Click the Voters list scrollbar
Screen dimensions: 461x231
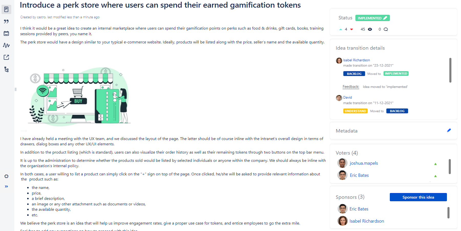click(449, 167)
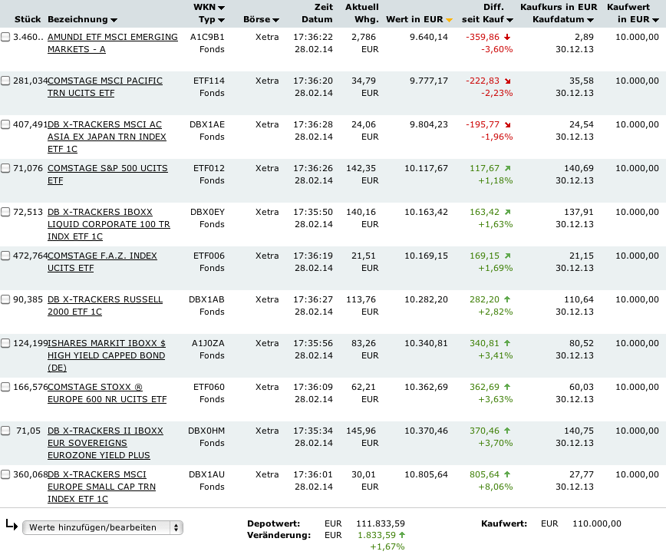Tick the checkbox for AMUNDI ETF MSCI Emerging Markets
The height and width of the screenshot is (558, 666).
(x=6, y=37)
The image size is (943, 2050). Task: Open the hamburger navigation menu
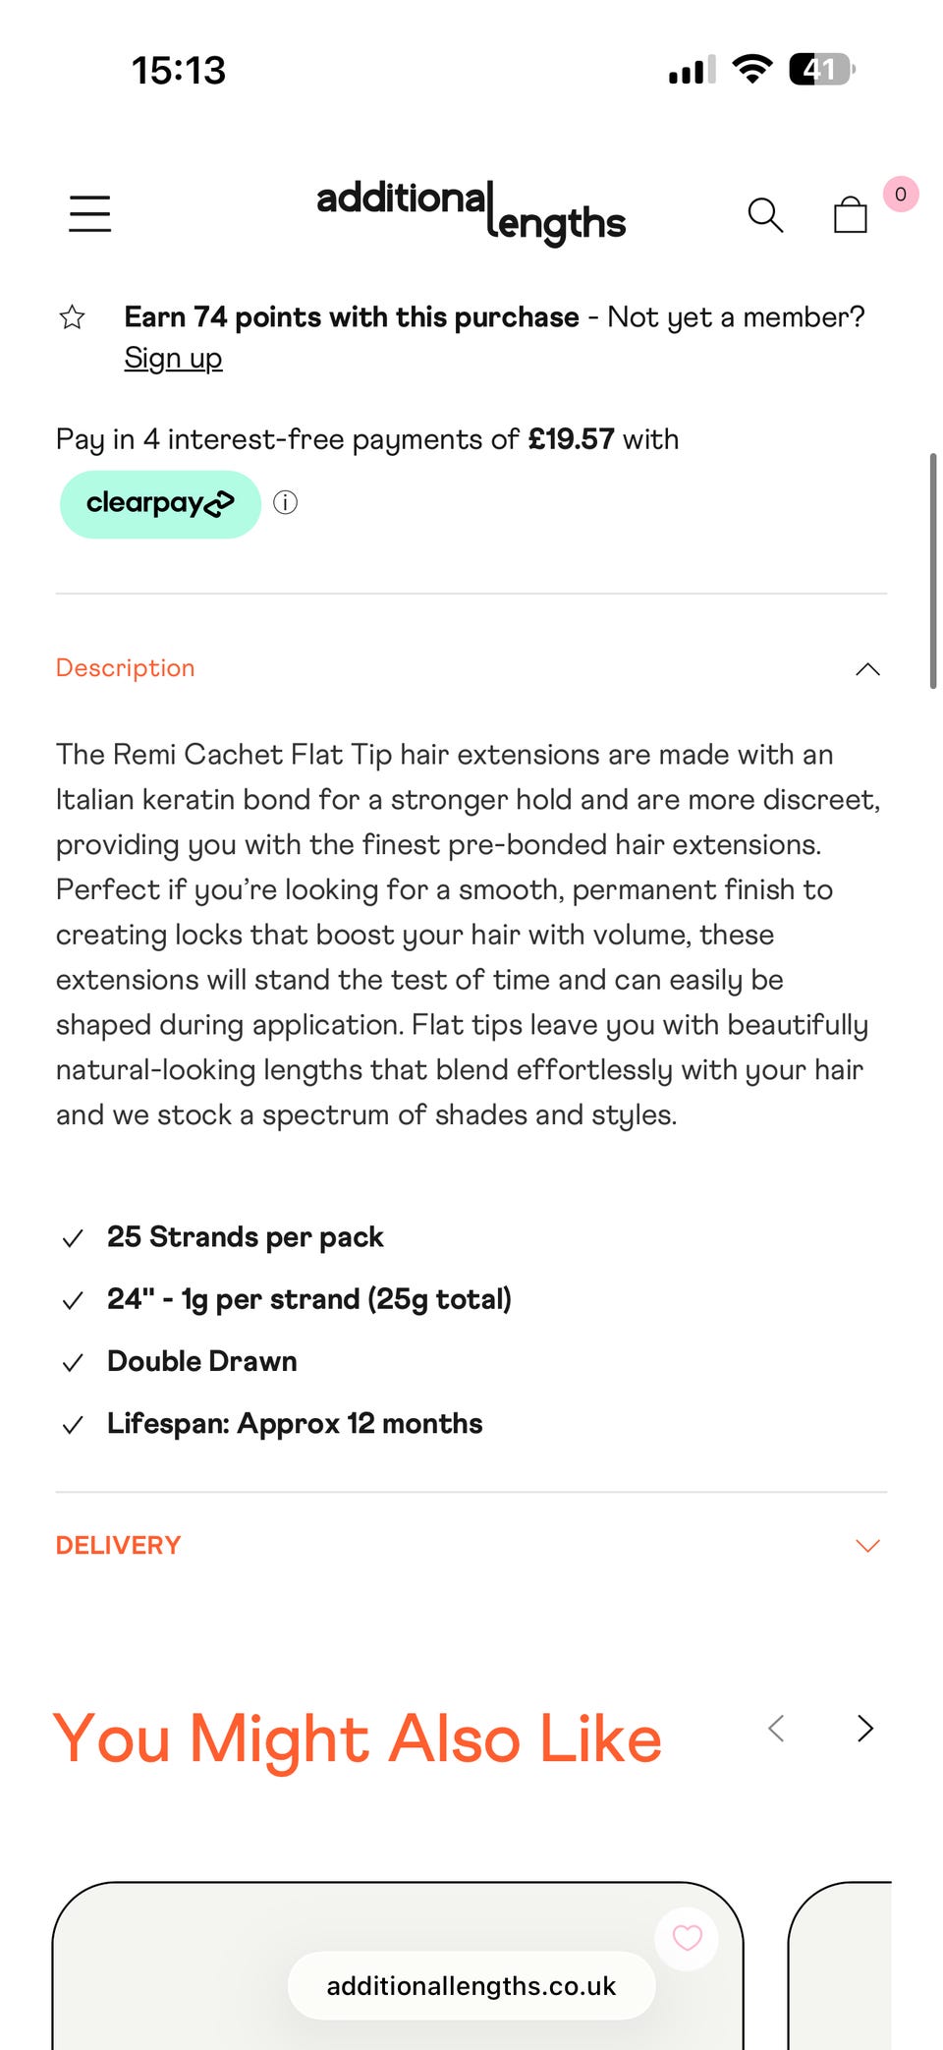89,213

________

● **Your assignment**:
Reproduce exactly, without any picture, the lines from the one bearing "Screen dimensions: 461x231" to the last line of the records above.

● **Task result**:
Screen dimensions: 461x231
click(449, 167)
Tick the checkbox for AMUNDI ETF MSCI Emerging Markets
The height and width of the screenshot is (558, 666).
(x=6, y=37)
The image size is (943, 2050). Task: Open the hamburger navigation menu
89,213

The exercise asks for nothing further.